Cette controverse autour de Grok illustre parfaitement l’impasse dans laquelle nous nous trouvons avec les intelligences artificielles et la désinformation. Malgré tous les efforts pour créer des IA qui reflètent les connaissances scientifiques établies, nous faisons face à un mur d’incompréhension et de méfiance.
Le problème fondamental est que nous avons créé des chambres d’écho si hermétiques que même lorsqu’une IA développée par Elon Musk – figure adulée par de nombreux conspirationnistes – contredit leurs croyances, ils rejettent l’IA plutôt que de remettre en question leurs convictions. C’est le signe d’une fracture épistémique profonde dans notre société.
Plus inquiétant encore, cette situation révèle la pression croissante pour que les IA soient “alignées” non pas sur la vérité scientifique, mais sur les croyances de certains groupes. Si les développeurs cèdent à ces pressions, nous risquons de voir émerger des IA “partisanes” qui renforceraient les bulles informationnelles au lieu de les transcender.
À terme, nous pourrions nous retrouver dans un monde où chaque camp politique ou idéologique dispose de sa propre IA, programmée pour confirmer ses biais et rejeter toute information contradictoire. Loin de nous aider à construire un terrain commun basé sur des faits vérifiables, les IA deviendraient alors des outils supplémentaires de polarisation et de fragmentation sociale.

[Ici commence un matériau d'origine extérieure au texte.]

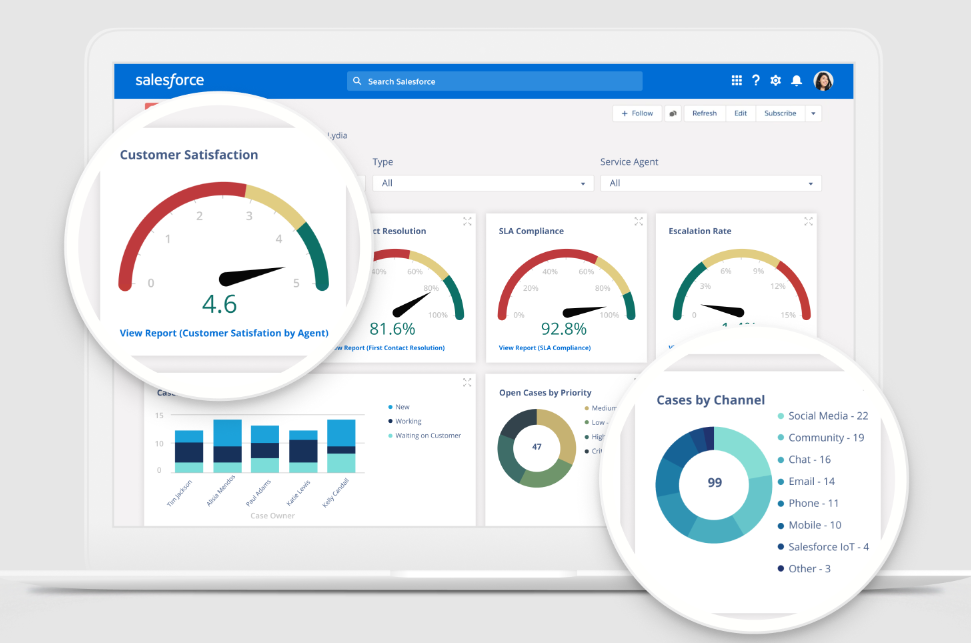
Task: Open more actions arrow beside Subscribe
Action: [x=813, y=114]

Cette tendance est d’autant plus alarmante que nous faisons face à des défis mondiaux comme les changements climatiques ou les pandémies, qui nécessitent une compréhension partagée de la réalité scientifique. Si nous ne pouvons même pas nous accorder sur des faits aussi fondamentaux que l’innocuité des vaccins, comment pourrons-nous jamais coordonner nos efforts face à ces menaces existentielles?